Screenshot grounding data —
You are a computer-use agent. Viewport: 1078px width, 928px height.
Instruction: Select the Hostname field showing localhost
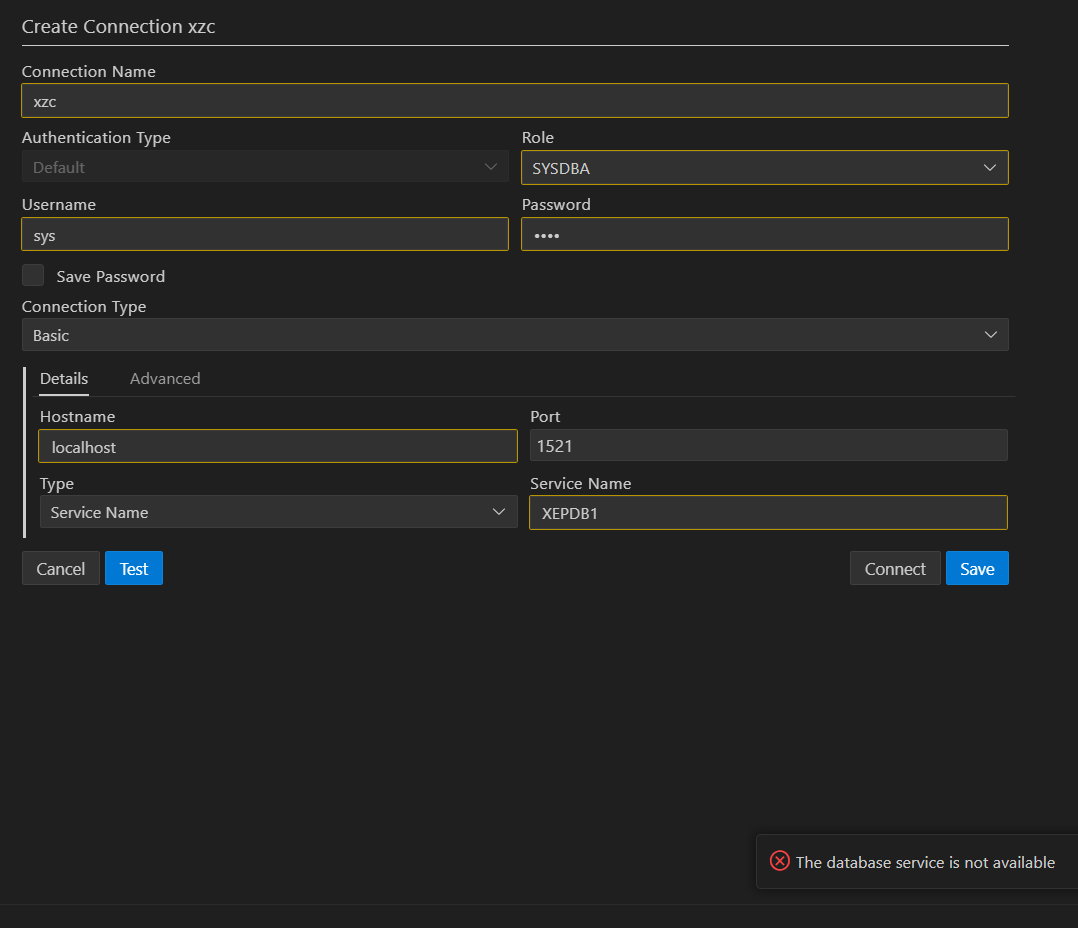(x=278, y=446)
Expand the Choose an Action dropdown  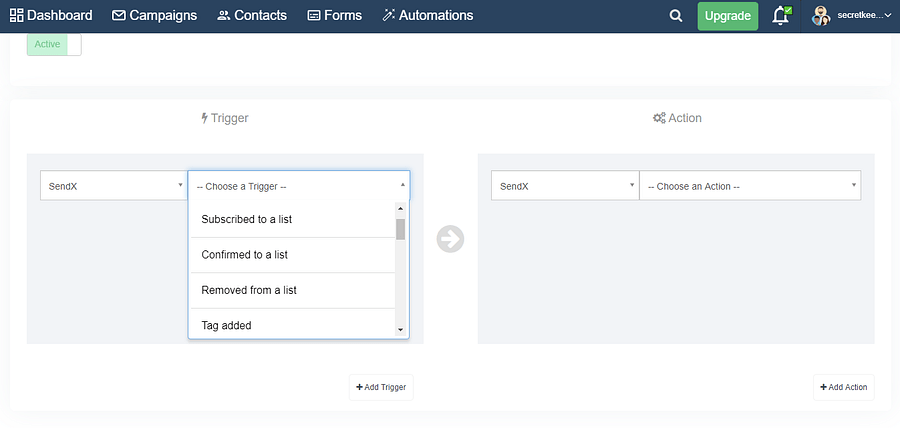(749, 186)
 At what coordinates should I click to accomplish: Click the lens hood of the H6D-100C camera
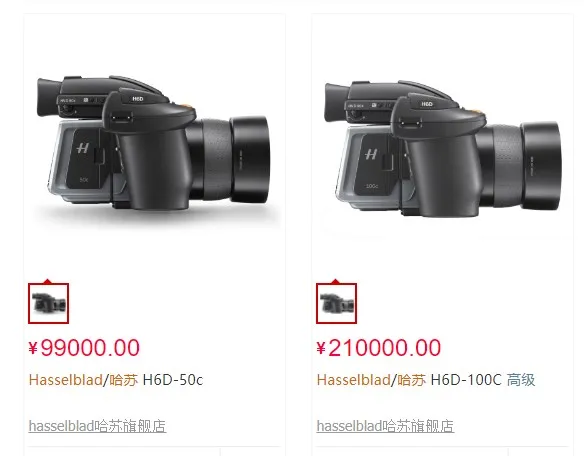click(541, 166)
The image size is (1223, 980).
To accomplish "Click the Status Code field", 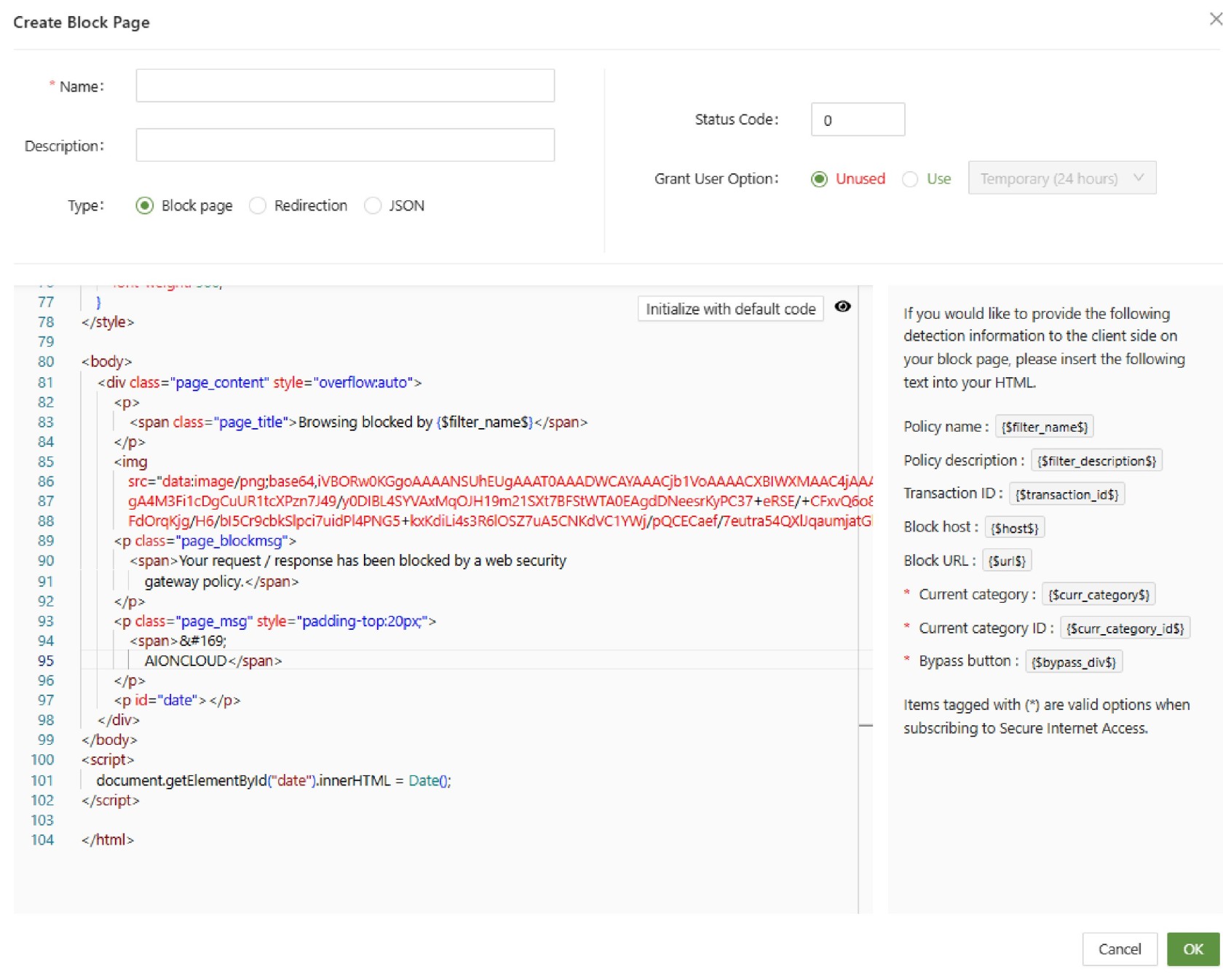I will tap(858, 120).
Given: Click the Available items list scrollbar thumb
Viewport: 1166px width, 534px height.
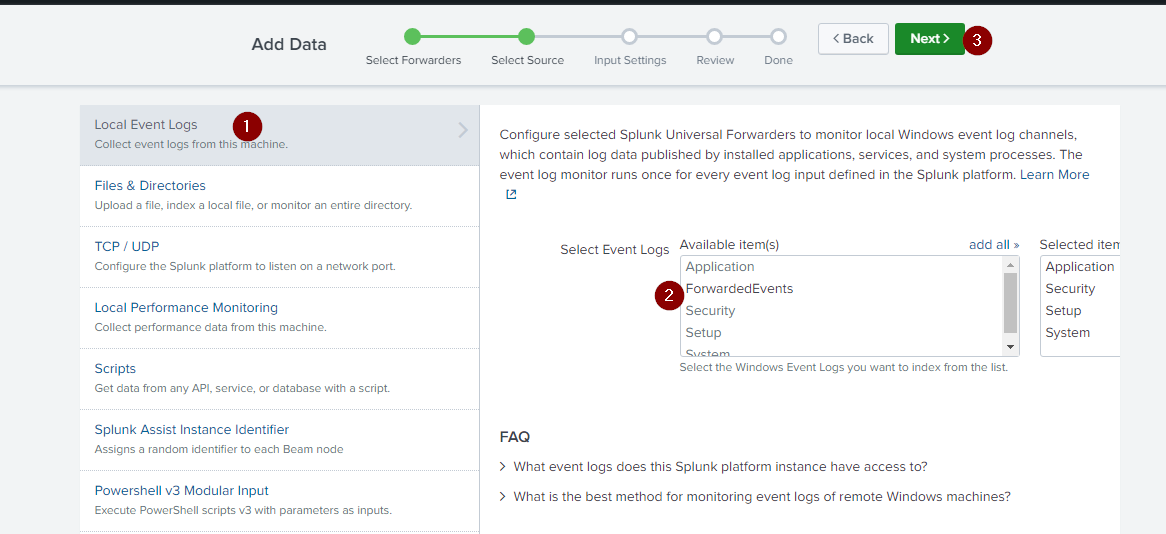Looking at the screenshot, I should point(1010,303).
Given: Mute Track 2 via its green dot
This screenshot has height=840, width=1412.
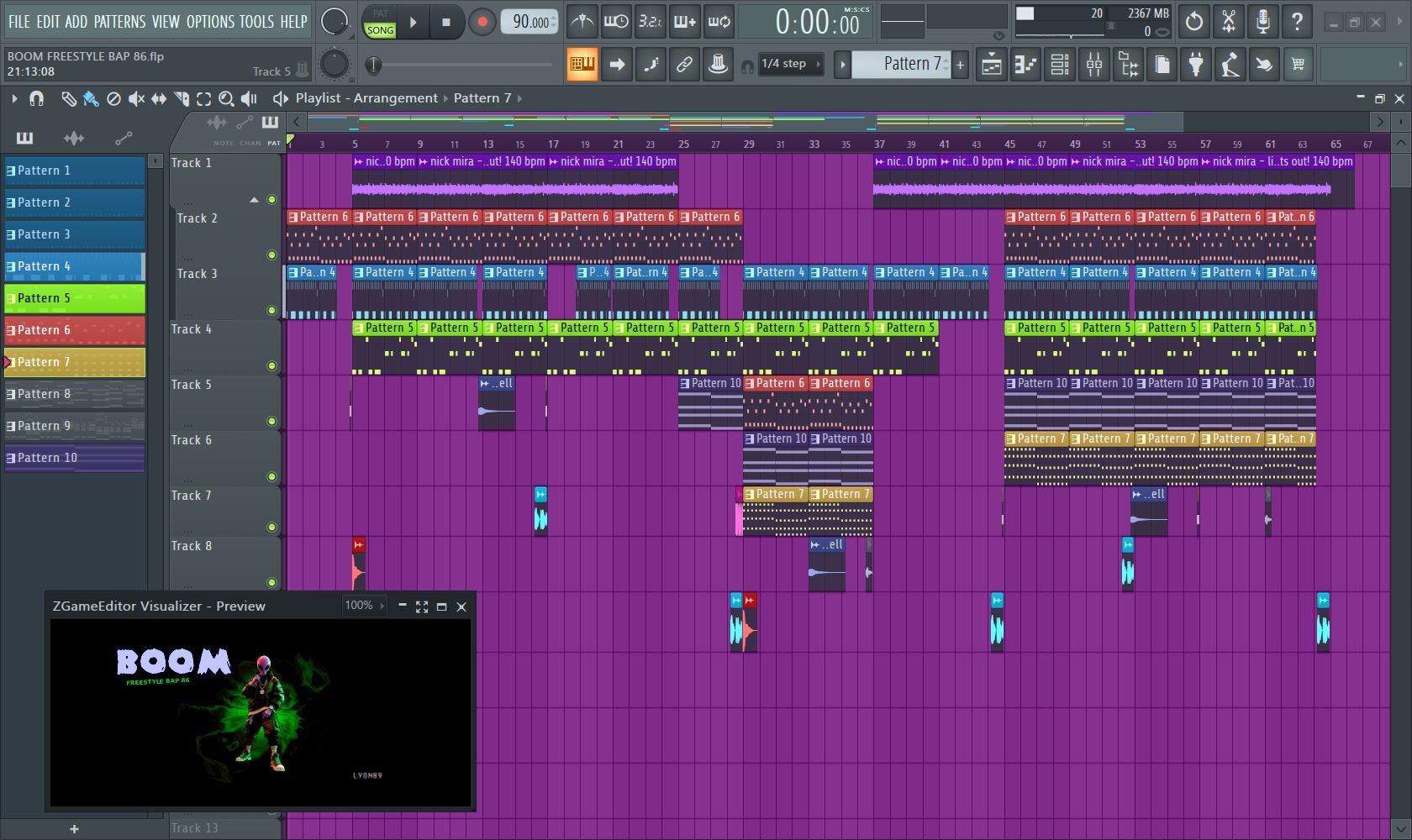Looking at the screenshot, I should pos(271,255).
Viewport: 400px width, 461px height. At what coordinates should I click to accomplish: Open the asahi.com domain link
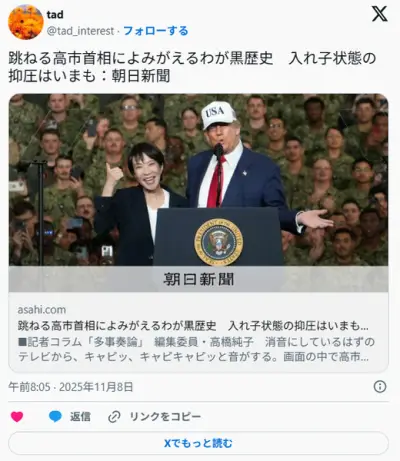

TO DO — Print exactly the lines between the line containing "Given: Mute Track 2 via its green dot" and the last line of the entries above, including both, and nothing besides; skip the pictures.

TASK SOLUTION —
Given: Mute Track 2 via its green dot
This screenshot has height=840, width=1412.
Looking at the screenshot, I should pos(271,255).
Viewport: 400px width, 461px height. At what coordinates should I click to accomplish: Open the asahi.com domain link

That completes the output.